=== Exercise prompt ===
Set the entries down once more, exactly as they are worded.

(Stored items)
----------------------------------------

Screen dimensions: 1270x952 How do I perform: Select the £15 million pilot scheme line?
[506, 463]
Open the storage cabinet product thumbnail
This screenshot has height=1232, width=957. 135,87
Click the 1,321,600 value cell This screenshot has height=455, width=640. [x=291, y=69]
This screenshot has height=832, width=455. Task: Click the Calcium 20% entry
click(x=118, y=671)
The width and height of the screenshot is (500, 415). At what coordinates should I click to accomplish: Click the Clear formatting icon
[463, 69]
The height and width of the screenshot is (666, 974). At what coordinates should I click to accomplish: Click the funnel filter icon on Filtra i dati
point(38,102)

----------------------------------------

=== Solution below ===
Screen dimensions: 1270x952 How do I perform: Select the £15 million pilot scheme line?
[506, 463]
Open the storage cabinet product thumbnail
This screenshot has height=1232, width=957. 135,87
Click the 1,321,600 value cell This screenshot has height=455, width=640. [x=291, y=69]
This screenshot has height=832, width=455. Task: Click the Calcium 20% entry
click(x=118, y=671)
The width and height of the screenshot is (500, 415). At what coordinates should I click to accomplish: Click the Clear formatting icon
[463, 69]
The height and width of the screenshot is (666, 974). At what coordinates should I click to accomplish: Click the funnel filter icon on Filtra i dati
point(38,102)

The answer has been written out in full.